Volgens de burgemeester is het belang om signalen en vermoedens van kindermisbruik bij elkaar te brengen groot omdat jonge kinderen zelf niet in staat zijn te vertellen wat er is gebeurd. Daarom moeten signalen van ouders en medewerkers in de kinderopvang samen worden gebracht met alle beschikbare informatie en kennis over misbruik en mogelijke daders, aldus Van der Laan.
Vierhoek
Het Amsterdamse college van burgemeester en wethouders komt maandag namens de zogeheten vierhoek van gemeente, politie, justitie en GGD met een eerste inhoudelijke reactie op het rapport van de commissie-Gunning.
De gemeenteraad buigt zich volgende week woensdag tijdens een commissievergadering over het rapport. Daarna komt het stadsbestuur voor het meireces met een gedetailleerde reactie op de aanbevelingen van de commissie-Gunning, liet het vrijdag weten. Die wordt in juni behandeld tijdens een gemeenteraadsvergadering.
Koepelorganisatie voor kinderopvang
De MOgroep, de koepelorganisatie voor kinderopvang, vindt dat het toezicht in de kinderopvang beter moet. Dat heeft de organisatie vrijdag laten weten in een reactie op een rapport van de commissie-Gunning. Die pleitte in haar eindrapport ook voor beter toezicht op kinderdagverblijven. De branchevereniging zegt verder van plan te zijn pedagogisch medewerkers beter te gaan trainen om signalen van misbruik te herkennen.
De MOgroep zegt begrip te hebben voor het principe van ‘vier ogen’ dat de commissie bepleit. Wel wordt hierbij de kanttekening gemaakt dat dat moeilijk kan worden met de aangekondigde bezuinigingen in de sector. Het principe van vier ogen houdt in dat medewerkers niet meer alleen op een groep mogen staan. Dat mag nu een bepaald aantal uren per dag wel.

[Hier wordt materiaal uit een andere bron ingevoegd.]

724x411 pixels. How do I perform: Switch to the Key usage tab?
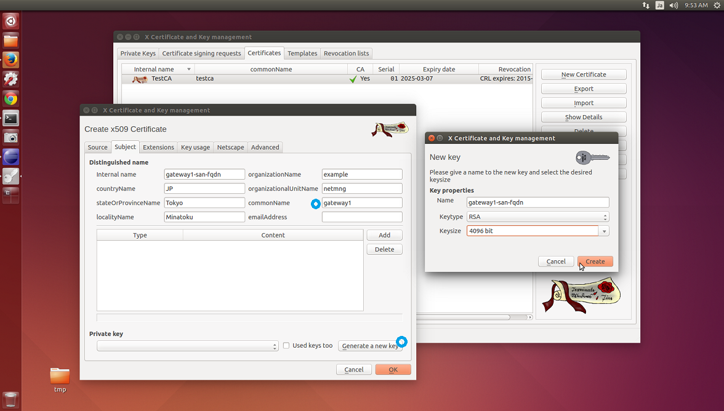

De branche is bezig met de ontwikkeling van een branchecode. Bedoeling van die code is een kinderdagverblijf beter in de gaten te houden als daar reden toe is, en zonodig te royeren als er zaken worden geconstateerd die niet door de beugel kunnen.
Abvakabo
Vakbond Abvakabo FNV zegt in een reactie dat in kinderdagverblijven altijd twee pedagogisch medewerkers aanwezig moeten zijn op een groep kinderen. „Wij pleiten daar al lang voor en zijn blij met de aanbeveling van de commissie-Gunning op dit punt. Volgens de huidige regels mag een medewerker een aantal uur per dag alleen ‘op een groep staan’. Wij hebben vorig jaar onderzoek gedaan en geconstateerd dat die regel vaak wordt overtreden. In de praktijk staan pedagogisch medewerkers vaak veel langer alleen.”

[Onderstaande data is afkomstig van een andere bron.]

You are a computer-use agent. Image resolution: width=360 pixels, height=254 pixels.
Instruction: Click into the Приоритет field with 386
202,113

„Veel medewerkers hebben zelf het gevoel dat ze kinderen niet genoeg veiligheid kunnen bieden. Wij pleiten verder voor een ‘open cultuur’ onder personeel van kinderdagverblijven. Als ze vermoedens hebben van seksueel misbruik of mishandeling moeten ze dat kunnen aankaarten. Ze moeten dus ook serieus worden genomen. De commissie-Gunning pleit voor meer hogeropgeleiden in kinderdagverblijven. Wij denken dat die hogeropgeleiden niet automatisch sneller misbruik en mishandeling zullen aankaarten. Meer aandacht tijdens de opleiding van de medewerkers is wel van groot belang.”
Non-actief
Hoofdverdachte Robert M. is in 2008 korte tijd op non-actief gesteld. Dit zegt voorzitter Gjalt Jellesma van Boink, de belangenvereniging van ouders in de kinderopvang. Volgens hem zijn ouders hierover donderdagavond geïnformeerd door de commissie-Gunning.

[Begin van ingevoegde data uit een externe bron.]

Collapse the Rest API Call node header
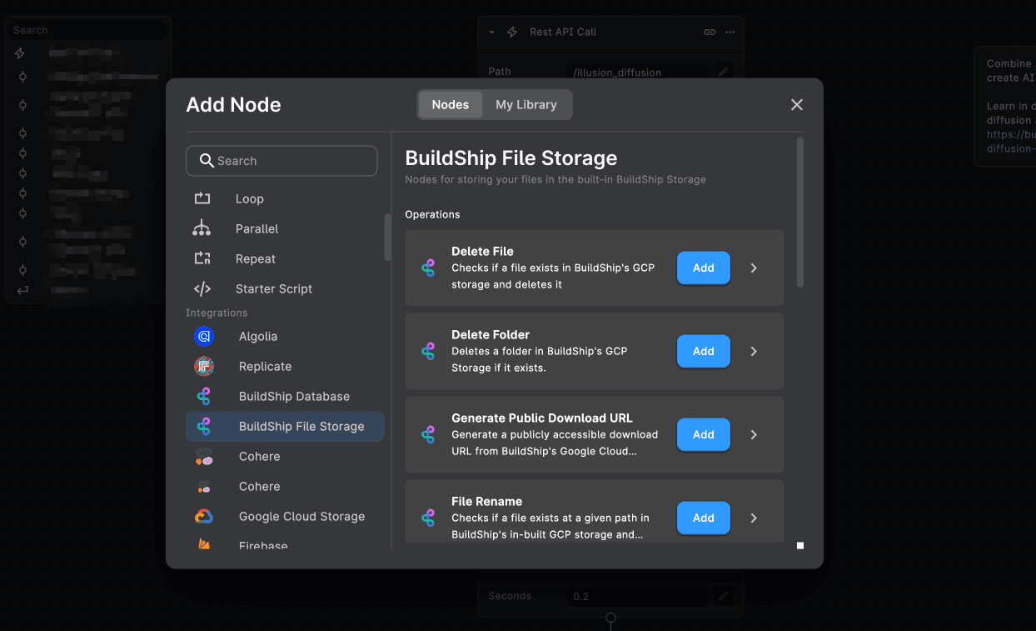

Toenmalig directeur Albert Drent van Het Hofnarretje heeft nooit gerept over de schorsing in de interviews die hij over de kindermisbruikzaak gaf.
In 2008 kwam eveneens een tip over M. binnen via Misdaad Anoniem, volgens Jellesma. „Dit had in die tijd alle alarmbellen moeten laten afgaan. Er waren signalen, maar er is te weinig mee gebeurd”, aldus de Boink-voorzitter, die dit onbegrijpelijk vindt.